To take the pledge: Please leave a comment below with the number of adults and kids in your household that will participate, and also share if you will do it for one day or for the entire week. Put it in writing and make it official!




























Sometimes I get so impatient with this conversation because it all seems and should be so obvious. I too had my gall bladder removed and I almost died from an infection (sepsis) due to the shock my system went through because of 40 stones. I was someone who vacillated between obsessively eating healthy foods, including vegetarian and macrobiotic diets to someone who ate anything and everything including oily chicken wings and bags of flavored potato chips,etc. And moderation was NOT on the menu! And alas it all caught up with me. So when the surgeon, who spent 6 hours cutting me open to remove a very inflamed organ, advised me to eat a low fat diet (which I had already started on my own the day I fell ill), I did not have to question his wisdom.
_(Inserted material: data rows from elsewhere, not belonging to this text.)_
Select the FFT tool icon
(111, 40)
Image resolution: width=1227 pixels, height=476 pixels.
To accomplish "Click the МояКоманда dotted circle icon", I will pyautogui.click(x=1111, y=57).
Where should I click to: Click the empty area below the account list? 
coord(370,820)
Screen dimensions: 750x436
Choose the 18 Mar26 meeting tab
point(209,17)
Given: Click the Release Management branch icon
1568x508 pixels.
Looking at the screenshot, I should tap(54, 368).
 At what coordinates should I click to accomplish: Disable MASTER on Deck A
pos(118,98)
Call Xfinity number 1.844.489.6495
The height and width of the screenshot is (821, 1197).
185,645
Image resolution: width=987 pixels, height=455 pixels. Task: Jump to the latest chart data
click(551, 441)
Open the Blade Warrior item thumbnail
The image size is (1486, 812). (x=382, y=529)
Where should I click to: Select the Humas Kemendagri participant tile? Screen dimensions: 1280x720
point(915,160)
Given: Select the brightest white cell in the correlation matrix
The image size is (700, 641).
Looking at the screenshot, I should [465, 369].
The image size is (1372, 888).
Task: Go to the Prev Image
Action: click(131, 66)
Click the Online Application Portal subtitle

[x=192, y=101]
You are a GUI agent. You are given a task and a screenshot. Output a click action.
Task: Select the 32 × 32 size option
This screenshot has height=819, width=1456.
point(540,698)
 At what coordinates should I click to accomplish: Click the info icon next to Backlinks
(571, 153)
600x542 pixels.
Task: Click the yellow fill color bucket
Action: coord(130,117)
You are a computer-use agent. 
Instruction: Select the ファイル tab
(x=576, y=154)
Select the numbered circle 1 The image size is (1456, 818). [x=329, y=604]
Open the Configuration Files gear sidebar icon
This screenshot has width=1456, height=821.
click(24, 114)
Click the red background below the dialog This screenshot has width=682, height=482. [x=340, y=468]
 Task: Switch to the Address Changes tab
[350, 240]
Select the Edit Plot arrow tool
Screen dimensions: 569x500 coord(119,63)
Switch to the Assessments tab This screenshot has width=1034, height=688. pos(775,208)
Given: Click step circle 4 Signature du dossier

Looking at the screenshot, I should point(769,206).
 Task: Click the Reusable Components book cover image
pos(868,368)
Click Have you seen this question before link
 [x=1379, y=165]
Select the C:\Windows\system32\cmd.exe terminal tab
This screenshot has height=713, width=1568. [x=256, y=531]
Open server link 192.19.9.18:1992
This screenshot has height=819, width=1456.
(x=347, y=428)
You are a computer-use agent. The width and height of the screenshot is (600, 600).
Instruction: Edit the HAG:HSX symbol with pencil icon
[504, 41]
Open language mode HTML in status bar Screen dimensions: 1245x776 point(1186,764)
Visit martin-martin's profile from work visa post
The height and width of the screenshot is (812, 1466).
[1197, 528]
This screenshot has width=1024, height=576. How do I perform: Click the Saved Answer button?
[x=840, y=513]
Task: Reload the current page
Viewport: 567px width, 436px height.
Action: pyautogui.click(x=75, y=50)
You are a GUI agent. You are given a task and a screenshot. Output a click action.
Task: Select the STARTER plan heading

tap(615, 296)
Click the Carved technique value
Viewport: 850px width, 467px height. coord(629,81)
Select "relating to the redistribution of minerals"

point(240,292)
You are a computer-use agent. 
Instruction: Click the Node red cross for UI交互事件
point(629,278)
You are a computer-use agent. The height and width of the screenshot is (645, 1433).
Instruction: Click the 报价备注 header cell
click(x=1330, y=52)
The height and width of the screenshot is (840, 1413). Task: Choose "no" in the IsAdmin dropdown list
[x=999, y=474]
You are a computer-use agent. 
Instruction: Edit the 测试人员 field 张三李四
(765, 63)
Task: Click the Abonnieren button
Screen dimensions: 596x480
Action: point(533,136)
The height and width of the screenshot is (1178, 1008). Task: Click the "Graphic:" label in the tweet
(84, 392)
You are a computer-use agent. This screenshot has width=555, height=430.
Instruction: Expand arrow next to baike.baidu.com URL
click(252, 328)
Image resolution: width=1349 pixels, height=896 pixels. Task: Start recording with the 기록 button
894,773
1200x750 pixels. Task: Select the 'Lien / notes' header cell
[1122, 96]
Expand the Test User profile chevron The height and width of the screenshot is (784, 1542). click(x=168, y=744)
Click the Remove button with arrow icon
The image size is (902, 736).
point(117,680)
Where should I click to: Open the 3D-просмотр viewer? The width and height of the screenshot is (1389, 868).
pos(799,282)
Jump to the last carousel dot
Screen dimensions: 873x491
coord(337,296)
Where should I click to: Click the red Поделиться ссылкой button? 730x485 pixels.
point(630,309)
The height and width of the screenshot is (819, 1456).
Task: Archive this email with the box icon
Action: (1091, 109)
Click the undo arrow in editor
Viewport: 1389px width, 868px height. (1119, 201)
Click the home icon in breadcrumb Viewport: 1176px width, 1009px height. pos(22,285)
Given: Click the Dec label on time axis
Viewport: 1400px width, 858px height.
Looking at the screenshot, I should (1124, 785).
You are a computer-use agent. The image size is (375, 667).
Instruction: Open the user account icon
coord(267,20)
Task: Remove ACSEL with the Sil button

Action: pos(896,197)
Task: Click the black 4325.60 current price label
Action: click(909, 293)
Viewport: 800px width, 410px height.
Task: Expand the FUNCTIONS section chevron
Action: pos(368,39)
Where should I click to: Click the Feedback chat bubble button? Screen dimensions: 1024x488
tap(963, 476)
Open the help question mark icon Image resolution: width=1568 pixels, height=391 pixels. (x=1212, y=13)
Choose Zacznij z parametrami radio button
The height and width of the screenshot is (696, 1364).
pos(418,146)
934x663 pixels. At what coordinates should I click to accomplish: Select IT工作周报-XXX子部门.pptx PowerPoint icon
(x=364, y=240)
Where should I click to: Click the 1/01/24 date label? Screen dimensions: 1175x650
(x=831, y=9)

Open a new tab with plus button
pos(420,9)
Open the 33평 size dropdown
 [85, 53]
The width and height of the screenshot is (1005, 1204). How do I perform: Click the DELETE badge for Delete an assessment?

Because, although their western version of a good diet (i.e. something resembling hospital food)is NOT what I define as healthy, I surely know that eating packaged, processed, unreal food is NOT a very smart value. Now because I not only need to protect my GI tract, but I need to lose more weight, I realize that eating “low fat” can simply entail eating less of even the healthy fats. Of course it goes without saying that I don’t eat cookies and candy and chicken wings anymore, etc. (at least not for the foreseeable future), but I also make things like my salad dressing with 9 parts balsamic to 1 part olive oil. I do stir fry’s by coating the pan with olive oil spray (organic) and use ingredients like homemade vegetable stock and amino acid to cook the rest. I drink almond milk (the unsweetened version) and I use nuts but sparingly. I juice fruits and veggies and do NOT worry about the sugar as it’s “real food and thus real sugar”. And for snacking, besides fruit and kale chips with a variety of seasonings, I make copious amounts of olive oil popped popcorn seasoned with everything from nutritional yeast to curry powder. I’m just saying, that I have to be aware of limiting the amount of fat (which without those awful binges of foods like chicken wings) is already achieving half the battle. So let me conclude by saying, for some of us, eating low fat greek yogurt seems to be an area where I can comfortably give up some of the fat calories so that I can be free to consume the olive oils and avocados and an occasional turkey burger! I’ve been feeling great without obsessing anymore!!!